No difference, it's the same thing.

The only new adjustment to what they now call "single pass rendering", is subdividing a single view port as well. And that mostly gives additional savings by being able to choose the transformation matrices according to the required lense correction right from the start, so you don't waste time on rendering the borders in an resolution which is discarded by the lens correction anyway. All post processing is then only applied to a set of g-buffers which is - in terms of distortion - already close to the final output.

That's probably the actual reason for the performance improvement. Not doing it "in a single pass", but essentially having a better functioning LOD.

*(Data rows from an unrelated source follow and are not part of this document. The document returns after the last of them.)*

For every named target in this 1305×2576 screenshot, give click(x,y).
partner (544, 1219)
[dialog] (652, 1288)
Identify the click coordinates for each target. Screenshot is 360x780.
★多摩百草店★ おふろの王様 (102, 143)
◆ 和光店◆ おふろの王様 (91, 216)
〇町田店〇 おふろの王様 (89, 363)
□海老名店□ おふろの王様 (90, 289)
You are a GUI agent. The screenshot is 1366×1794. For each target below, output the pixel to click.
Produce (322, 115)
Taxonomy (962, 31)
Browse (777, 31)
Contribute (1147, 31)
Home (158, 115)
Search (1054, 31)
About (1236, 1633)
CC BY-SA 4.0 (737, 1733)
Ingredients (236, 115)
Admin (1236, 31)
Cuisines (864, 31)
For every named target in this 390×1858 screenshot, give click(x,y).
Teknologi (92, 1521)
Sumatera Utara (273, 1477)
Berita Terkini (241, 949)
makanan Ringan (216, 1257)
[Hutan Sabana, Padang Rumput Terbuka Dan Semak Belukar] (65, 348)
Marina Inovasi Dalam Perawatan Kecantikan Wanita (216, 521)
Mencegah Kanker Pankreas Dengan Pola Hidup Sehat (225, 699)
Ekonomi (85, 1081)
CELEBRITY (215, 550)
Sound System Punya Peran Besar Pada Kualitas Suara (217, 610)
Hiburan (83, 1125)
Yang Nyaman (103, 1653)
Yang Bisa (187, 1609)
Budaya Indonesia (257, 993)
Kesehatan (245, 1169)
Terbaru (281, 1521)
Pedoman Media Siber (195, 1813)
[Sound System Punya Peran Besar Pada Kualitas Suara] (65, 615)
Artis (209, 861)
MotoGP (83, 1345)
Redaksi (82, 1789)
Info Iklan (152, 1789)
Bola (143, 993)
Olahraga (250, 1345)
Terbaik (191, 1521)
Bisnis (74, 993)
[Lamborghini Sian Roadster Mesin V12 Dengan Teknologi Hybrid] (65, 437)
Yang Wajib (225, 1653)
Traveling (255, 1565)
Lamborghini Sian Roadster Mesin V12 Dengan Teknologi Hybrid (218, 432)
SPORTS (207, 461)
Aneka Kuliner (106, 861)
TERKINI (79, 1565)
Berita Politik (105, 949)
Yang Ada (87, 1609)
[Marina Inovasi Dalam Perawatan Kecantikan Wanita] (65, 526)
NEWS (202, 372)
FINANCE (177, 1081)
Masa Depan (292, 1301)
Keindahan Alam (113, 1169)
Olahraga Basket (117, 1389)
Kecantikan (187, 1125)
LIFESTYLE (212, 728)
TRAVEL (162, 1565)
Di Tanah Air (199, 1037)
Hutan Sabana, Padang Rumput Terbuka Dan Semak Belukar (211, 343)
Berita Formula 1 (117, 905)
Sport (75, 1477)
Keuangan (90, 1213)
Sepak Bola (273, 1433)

As long as you aren't limited by GS/VS throughput (OK, that actually WAS the case in the demo shown!), you should be able to achieve the same (or at least a similar) speedup by just scissoring manually across multiple draw calls.

I don't think Nvidia does it in software, but you certainly can, with only minor disadvantages.
 
What about them? You put it in when you insert the card into your system, then it sits there until you take the card out. There's no problem here.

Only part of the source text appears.